[Collected data entries]
========================================================================
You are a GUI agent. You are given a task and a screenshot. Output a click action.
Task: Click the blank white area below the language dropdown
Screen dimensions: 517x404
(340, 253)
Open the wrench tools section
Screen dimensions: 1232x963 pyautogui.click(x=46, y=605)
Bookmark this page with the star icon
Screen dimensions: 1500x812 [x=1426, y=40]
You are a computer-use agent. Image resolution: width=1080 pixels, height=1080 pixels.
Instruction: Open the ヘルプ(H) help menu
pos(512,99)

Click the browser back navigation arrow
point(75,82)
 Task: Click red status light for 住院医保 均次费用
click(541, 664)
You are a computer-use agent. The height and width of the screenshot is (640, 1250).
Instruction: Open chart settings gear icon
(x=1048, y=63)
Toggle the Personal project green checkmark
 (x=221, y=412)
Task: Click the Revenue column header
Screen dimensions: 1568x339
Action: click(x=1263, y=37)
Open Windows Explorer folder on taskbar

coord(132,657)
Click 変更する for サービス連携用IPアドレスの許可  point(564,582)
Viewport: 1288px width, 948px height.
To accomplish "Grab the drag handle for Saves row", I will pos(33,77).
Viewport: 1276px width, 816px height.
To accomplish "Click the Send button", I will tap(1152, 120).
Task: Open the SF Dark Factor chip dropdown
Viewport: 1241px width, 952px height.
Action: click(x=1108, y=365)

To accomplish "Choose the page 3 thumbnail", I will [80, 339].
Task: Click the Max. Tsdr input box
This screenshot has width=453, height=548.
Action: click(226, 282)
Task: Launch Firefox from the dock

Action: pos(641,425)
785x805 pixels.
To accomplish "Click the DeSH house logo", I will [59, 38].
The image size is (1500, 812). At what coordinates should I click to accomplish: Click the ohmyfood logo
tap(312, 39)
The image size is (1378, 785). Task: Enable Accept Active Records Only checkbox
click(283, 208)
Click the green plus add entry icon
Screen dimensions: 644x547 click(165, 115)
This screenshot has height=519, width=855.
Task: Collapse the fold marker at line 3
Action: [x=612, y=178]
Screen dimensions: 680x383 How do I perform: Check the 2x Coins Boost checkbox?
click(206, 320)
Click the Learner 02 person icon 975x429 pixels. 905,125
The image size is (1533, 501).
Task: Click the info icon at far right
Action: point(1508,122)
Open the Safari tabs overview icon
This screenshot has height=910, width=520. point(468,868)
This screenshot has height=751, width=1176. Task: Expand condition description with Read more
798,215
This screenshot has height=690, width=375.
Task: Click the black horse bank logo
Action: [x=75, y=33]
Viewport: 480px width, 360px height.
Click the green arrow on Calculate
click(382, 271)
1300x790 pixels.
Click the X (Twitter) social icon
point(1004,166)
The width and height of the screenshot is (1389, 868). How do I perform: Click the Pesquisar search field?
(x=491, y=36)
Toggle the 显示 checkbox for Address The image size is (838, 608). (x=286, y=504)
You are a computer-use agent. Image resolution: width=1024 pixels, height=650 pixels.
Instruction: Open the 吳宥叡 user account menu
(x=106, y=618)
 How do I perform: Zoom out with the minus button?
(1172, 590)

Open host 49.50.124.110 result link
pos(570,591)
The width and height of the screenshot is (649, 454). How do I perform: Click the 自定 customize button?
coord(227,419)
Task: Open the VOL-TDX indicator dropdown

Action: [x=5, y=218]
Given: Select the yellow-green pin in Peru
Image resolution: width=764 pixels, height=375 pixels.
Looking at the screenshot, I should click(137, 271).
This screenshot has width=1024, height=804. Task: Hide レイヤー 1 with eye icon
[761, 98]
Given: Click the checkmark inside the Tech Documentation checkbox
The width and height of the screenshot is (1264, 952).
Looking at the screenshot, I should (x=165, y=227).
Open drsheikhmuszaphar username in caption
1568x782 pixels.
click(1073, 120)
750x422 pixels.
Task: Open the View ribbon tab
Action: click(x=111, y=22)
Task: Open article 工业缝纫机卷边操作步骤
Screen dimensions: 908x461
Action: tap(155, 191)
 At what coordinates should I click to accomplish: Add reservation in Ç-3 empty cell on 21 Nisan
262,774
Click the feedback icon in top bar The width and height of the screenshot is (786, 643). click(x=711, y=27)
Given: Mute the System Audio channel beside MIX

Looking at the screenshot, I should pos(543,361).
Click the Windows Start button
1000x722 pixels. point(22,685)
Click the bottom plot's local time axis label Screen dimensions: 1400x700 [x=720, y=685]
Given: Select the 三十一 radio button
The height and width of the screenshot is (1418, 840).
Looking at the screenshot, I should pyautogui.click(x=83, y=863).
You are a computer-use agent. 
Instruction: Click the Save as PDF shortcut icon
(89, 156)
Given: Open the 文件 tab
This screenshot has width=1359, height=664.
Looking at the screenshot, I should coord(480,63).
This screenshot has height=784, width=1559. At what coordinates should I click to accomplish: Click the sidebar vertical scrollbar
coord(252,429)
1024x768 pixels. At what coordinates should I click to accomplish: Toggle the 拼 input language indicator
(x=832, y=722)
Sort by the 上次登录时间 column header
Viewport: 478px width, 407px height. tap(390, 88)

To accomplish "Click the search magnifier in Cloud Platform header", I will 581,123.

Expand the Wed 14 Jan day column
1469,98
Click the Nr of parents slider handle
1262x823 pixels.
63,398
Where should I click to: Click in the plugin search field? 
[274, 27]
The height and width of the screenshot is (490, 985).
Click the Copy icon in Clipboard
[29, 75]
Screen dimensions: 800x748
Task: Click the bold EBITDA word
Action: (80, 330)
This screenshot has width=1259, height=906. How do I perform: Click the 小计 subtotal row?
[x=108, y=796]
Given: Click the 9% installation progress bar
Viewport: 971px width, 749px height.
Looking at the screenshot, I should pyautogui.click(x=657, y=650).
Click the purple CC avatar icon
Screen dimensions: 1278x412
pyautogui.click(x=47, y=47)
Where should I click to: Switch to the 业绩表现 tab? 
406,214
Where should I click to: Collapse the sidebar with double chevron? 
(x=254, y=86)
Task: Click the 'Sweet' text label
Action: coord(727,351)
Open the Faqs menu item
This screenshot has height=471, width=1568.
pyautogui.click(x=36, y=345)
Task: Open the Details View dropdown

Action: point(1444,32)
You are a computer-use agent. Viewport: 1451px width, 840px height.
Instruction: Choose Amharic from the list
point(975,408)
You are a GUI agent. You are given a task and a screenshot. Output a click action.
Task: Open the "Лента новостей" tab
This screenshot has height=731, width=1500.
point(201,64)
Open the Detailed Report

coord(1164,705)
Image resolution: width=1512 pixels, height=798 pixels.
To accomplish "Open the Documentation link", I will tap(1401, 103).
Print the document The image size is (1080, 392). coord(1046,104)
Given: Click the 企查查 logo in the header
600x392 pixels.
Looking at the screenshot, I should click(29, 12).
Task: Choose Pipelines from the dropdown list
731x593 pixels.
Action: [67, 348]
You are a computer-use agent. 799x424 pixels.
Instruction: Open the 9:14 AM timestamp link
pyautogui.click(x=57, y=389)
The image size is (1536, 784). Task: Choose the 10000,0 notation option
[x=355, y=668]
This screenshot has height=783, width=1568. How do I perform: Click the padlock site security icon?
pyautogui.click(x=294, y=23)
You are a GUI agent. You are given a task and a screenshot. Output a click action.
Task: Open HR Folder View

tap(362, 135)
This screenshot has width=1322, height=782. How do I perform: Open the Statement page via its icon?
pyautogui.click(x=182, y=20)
========================================================================
Working from the data above, extract solely the lines from the one containing "Screen dimensions: 517x404" through the one containing "You are a computer-use agent. Image resolution: width=1080", exactly as they appear, both included.

Screen dimensions: 517x404
(340, 253)
Open the wrench tools section
Screen dimensions: 1232x963 pyautogui.click(x=46, y=605)
Bookmark this page with the star icon
Screen dimensions: 1500x812 [x=1426, y=40]
You are a computer-use agent. Image resolution: width=1080 pixels, height=1080 pixels.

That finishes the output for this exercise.